The challenge is to change our thinking from the all-or-nothing mentality. I suggest you think in 30-40 minute blocks. Not the entire month or week, or even the day. One block a day to a new “weigh” of life. 30 minutes a day is something anyone can handle.

Now divide that 30 minute block into parts, because maybe you just don’t have 30 minutes all at once, maybe half an hour seems huge to you right now. Take 10 minutes of that block and dedicate it to your mindset, to thinking loving thoughts about yourself. For many of us 10 minutes is hard at first, so start with 1 minute and work your way up.

We have got to look at this as a life change, not a temporary fix of something that is wrong. That means making changes that we incorporate into our lives forever. It also means having a realistic vision of our lives and our bodies. The truth may be that we will not be “skinny” but we sure can be healthy!

Losing weight for one big reward rarely works long term any more than cramming for that test did. We reach our goal and then, with the focus off the prize, we gradually, or suddenly, revert back to old habits. This is proven by The Biggest Loser television show. Look at how many of the contestants who were focused on winning, either the money or the title, have put weight back on. Some of them have regained all the weight they lost. During the last finale even our latest inspiration, Danny, is sporting a belly again.

Short term deadlines and goals induce diet behavior and diet mentality. No matter what we call it, anything that is merely a short term change is a diet. So we have to first recognize we are changing our lives.

Rather than waiting until graduation to celebrate let’s take this time to educate ourselves and train for the next phase of our lives. We need more than “book smarts”, we need real life experience for implementing this knowledge.

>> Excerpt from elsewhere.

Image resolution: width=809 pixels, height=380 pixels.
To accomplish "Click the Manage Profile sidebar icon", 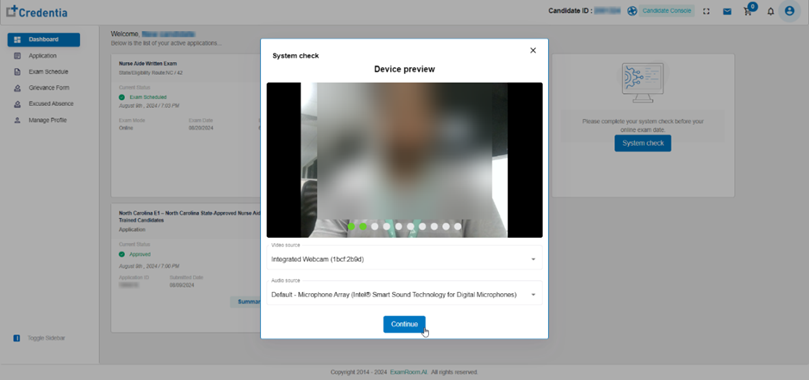I will (x=17, y=120).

Think of this time as a college education. You are learning skills that will apply for the rest of your life. You get to try different things and find what works for you. What you want to apply to your life and what doesn’t appeal to you at all.  You even get to go on “internships” and see how it all works in real life.

Don’t be too strict with yourself, especially as you learn new skills and test things out. We’ve all had the experience of deciding we were going to be “good” and lose weight only to find ourselves eating cookies 5 hours, or 5 minutes, later. That’s not a lack of willpower or an indication that something is wrong with you. That is an indication that you are pretty darned normal!

Recognize that weight loss is not a straight line. We encounter challenges along the way. Sometimes as we learn new skills we will eat in response to these challenges. In fact, it may be that we are less aware than normal and so we continue to eat in response to challenges in which case some weight will creep on, or it may be that a major binge period comes and we pack on 10 or 20 pounds. Neither is the end of the world. Neither situation means you are a failure. You are a perfectly normal, beautiful, worthy human being.

I know how easy it is to feel disgusted with yourself for “slipping” but those feelings don’t get us back on track. They are merely old messages that helped us become overweight in the first place!

When those feelings come up, it is time to go back to the mirror and practice being loving to yourself. Love yourself, no matter where you are in your weight loss journey. We must learn to love ourselves NOW, not expect that we will suddenly love ourselves once we have reached our goal weight. Because we won’t–we will find something else to hate ourselves for, and as long as we do you will gain that weight back.

By loving yourself now you take food as a weapon away, so you no longer need to punish yourself with food.

Now that’s an accomplishment to celebrate!